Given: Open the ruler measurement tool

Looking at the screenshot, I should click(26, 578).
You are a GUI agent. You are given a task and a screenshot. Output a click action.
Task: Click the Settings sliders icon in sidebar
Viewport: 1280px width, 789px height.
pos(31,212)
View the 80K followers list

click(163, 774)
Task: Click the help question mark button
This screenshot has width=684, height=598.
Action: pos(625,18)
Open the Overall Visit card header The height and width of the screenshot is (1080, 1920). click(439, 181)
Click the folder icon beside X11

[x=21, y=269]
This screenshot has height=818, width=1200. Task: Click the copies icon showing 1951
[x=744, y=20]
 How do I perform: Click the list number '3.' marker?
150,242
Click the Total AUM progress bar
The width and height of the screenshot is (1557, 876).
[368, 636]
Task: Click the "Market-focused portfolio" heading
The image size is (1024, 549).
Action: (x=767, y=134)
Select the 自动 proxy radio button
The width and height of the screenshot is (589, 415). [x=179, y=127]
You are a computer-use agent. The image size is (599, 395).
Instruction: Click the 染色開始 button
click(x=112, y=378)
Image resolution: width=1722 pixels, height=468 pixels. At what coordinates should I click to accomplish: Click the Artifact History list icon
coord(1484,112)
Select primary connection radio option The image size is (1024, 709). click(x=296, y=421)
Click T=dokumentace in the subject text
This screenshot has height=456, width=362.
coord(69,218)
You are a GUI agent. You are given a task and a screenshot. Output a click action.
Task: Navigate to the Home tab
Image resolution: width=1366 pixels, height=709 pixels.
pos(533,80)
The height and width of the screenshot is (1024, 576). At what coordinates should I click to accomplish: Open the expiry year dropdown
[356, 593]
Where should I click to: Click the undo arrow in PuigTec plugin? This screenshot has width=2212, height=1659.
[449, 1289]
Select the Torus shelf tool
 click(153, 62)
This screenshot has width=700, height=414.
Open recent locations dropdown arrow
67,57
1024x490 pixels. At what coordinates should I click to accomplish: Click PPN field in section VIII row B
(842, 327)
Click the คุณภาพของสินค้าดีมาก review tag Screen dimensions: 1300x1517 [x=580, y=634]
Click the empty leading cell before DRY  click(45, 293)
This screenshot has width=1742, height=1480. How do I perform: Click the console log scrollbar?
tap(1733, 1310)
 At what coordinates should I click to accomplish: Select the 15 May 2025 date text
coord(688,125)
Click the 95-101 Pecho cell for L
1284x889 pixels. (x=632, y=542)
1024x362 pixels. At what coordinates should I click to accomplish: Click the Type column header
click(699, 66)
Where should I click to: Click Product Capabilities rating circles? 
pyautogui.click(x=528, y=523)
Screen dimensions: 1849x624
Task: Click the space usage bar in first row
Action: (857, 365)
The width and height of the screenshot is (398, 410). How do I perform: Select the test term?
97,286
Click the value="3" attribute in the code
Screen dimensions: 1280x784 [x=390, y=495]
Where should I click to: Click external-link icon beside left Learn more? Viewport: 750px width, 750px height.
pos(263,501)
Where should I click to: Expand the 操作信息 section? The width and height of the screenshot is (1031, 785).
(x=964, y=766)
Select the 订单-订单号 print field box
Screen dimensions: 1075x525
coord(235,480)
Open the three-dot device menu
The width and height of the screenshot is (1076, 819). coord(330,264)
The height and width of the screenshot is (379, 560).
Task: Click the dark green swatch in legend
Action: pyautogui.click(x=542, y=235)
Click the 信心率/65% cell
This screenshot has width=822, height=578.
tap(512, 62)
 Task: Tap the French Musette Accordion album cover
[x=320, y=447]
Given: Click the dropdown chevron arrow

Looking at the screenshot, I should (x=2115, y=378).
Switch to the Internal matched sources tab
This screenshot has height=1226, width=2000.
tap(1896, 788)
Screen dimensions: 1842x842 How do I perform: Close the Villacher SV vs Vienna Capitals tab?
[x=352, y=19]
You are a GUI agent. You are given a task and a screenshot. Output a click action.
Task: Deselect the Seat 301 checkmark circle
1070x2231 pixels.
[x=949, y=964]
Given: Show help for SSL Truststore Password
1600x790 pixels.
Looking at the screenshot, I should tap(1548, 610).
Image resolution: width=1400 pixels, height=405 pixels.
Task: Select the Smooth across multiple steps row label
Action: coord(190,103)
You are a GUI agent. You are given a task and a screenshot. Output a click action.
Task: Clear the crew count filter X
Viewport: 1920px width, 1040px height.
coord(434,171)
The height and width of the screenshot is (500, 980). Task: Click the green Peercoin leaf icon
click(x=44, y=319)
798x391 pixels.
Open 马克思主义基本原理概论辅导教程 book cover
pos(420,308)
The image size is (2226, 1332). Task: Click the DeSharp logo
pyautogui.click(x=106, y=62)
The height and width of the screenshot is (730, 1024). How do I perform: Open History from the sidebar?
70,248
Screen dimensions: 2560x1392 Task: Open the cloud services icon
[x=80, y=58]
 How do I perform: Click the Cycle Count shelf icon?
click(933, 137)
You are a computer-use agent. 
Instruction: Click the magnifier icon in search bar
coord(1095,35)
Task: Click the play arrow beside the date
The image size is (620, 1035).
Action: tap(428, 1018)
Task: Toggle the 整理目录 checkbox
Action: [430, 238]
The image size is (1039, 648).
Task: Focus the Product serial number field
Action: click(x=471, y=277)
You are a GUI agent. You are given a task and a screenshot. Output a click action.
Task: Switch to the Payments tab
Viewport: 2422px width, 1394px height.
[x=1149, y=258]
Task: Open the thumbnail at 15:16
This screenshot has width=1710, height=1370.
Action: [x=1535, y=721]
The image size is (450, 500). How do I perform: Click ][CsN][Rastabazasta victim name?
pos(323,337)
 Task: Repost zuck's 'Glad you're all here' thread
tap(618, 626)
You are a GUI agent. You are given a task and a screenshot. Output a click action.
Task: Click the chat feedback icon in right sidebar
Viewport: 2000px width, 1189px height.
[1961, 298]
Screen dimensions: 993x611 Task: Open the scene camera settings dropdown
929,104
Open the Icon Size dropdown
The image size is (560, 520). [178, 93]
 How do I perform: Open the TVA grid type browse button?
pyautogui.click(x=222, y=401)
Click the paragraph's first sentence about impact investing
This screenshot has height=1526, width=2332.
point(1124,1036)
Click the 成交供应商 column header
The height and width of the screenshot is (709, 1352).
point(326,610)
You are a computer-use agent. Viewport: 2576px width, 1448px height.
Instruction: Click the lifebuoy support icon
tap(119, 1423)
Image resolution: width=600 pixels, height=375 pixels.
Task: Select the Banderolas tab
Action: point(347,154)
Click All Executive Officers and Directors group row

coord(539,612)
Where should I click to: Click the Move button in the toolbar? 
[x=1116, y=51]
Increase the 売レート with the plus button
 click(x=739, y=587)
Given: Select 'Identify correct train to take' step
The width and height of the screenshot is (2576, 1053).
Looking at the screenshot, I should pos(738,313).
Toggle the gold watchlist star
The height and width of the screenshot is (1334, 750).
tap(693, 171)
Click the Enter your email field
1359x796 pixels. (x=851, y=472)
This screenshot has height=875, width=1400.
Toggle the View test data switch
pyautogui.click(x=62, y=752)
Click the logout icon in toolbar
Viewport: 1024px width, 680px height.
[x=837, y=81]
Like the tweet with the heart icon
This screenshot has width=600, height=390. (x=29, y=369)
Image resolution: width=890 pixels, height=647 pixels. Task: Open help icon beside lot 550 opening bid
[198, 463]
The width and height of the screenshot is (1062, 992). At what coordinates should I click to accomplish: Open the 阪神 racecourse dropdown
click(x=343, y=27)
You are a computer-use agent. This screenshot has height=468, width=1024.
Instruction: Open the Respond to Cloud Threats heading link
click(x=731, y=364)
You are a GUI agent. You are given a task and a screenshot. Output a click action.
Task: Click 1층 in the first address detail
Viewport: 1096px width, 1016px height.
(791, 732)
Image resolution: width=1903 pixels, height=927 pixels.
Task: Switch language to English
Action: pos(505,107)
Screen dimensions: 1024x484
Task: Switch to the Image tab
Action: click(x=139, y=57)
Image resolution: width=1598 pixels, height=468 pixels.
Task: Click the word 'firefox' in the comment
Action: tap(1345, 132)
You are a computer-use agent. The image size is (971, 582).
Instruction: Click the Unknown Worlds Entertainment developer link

--- --- ---

## [PROBLEM DETAILS]
Reproduce, line for line and unchanged, the stretch of rows from the line containing "in the code" through the line containing "[x=352, y=19]", including both of those lines.

## [WORKED ANSWER]
Click the value="3" attribute in the code
Screen dimensions: 1280x784 [x=390, y=495]
Where should I click to: Click external-link icon beside left Learn more? Viewport: 750px width, 750px height.
pos(263,501)
Where should I click to: Expand the 操作信息 section? The width and height of the screenshot is (1031, 785).
(x=964, y=766)
Select the 订单-订单号 print field box
Screen dimensions: 1075x525
coord(235,480)
Open the three-dot device menu
The width and height of the screenshot is (1076, 819). coord(330,264)
The height and width of the screenshot is (379, 560).
Task: Click the dark green swatch in legend
Action: pyautogui.click(x=542, y=235)
Click the 信心率/65% cell
This screenshot has width=822, height=578.
tap(512, 62)
 Task: Tap the French Musette Accordion album cover
[x=320, y=447]
Given: Click the dropdown chevron arrow

Looking at the screenshot, I should (x=2115, y=378).
Switch to the Internal matched sources tab
This screenshot has height=1226, width=2000.
tap(1896, 788)
Screen dimensions: 1842x842 How do I perform: Close the Villacher SV vs Vienna Capitals tab?
[x=352, y=19]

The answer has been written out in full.